> _SUPPLIED INFORMATION_:
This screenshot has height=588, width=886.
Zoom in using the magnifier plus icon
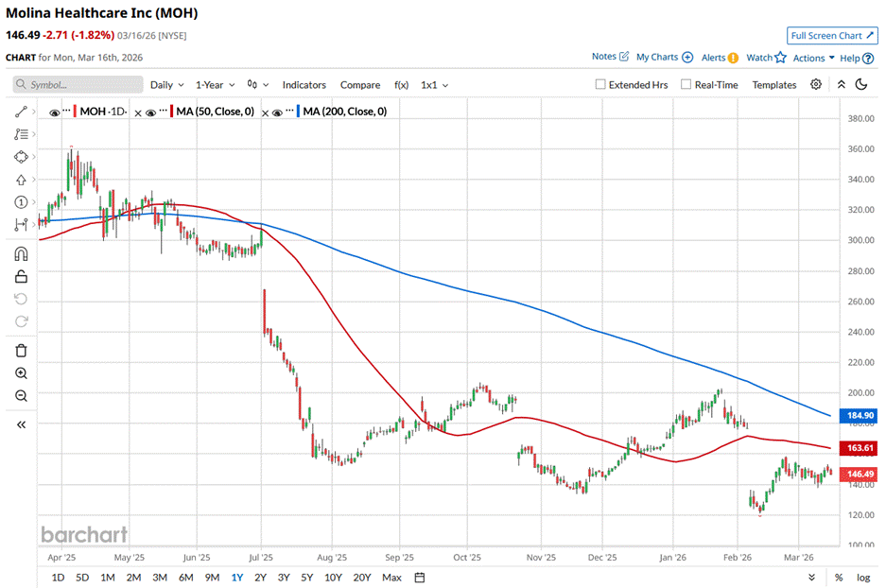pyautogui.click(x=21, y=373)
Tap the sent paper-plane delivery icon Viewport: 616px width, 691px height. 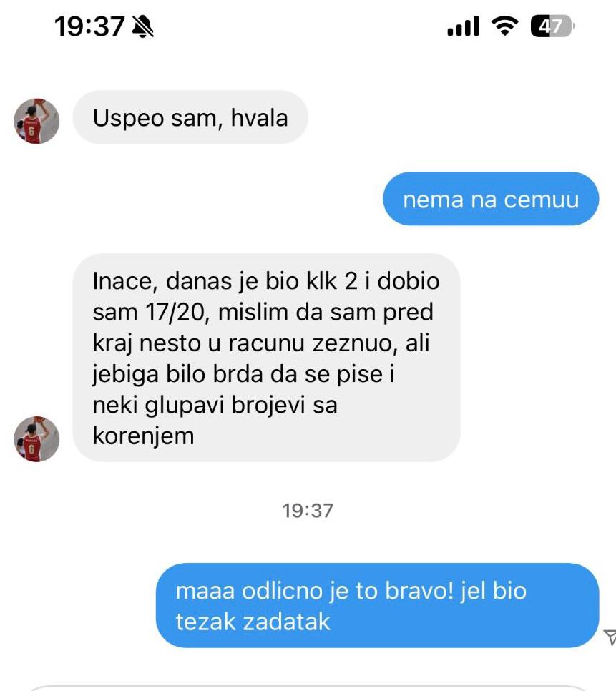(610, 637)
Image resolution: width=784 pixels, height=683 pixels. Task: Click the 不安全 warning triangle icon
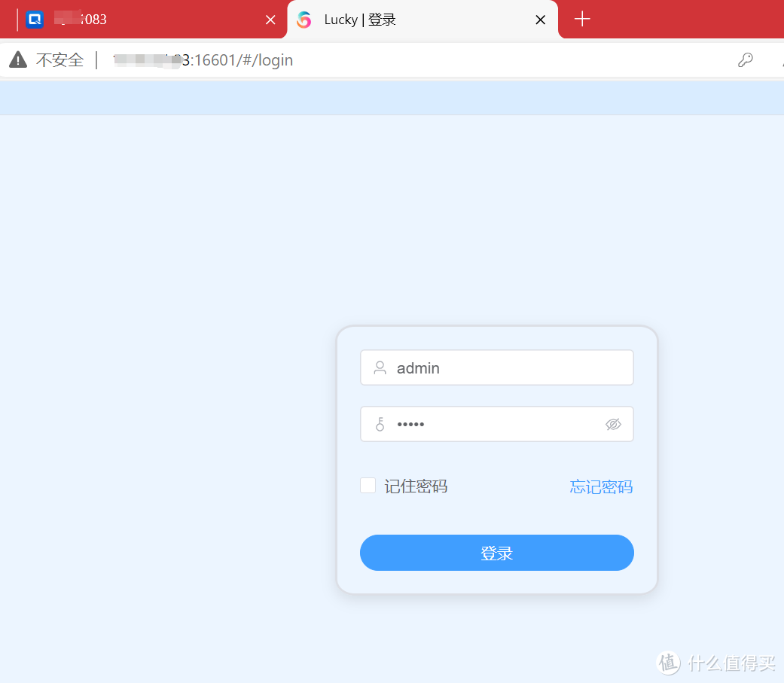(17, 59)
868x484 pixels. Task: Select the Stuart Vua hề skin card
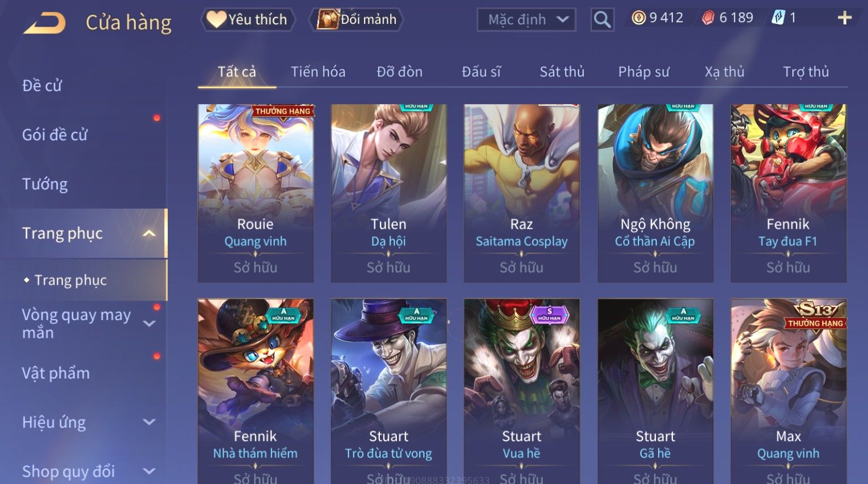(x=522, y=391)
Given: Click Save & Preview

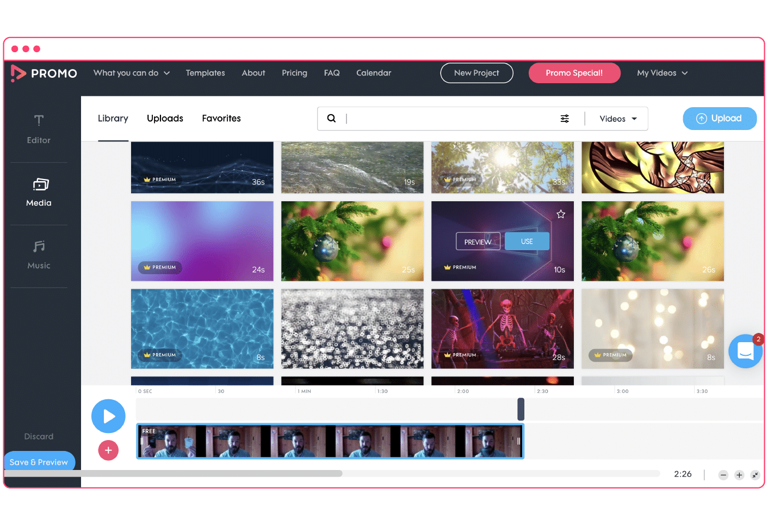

> _EXERCISE_: Set down exactly the lines of the entries above from the one holding "868x484 pixels. Task: Select" through the last one, including both, with the pictures left out.

> _WRITTEN RESPONSE_:
868x484 pixels. Task: Select the Stuart Vua hề skin card
(x=522, y=391)
Given: Click Save & Preview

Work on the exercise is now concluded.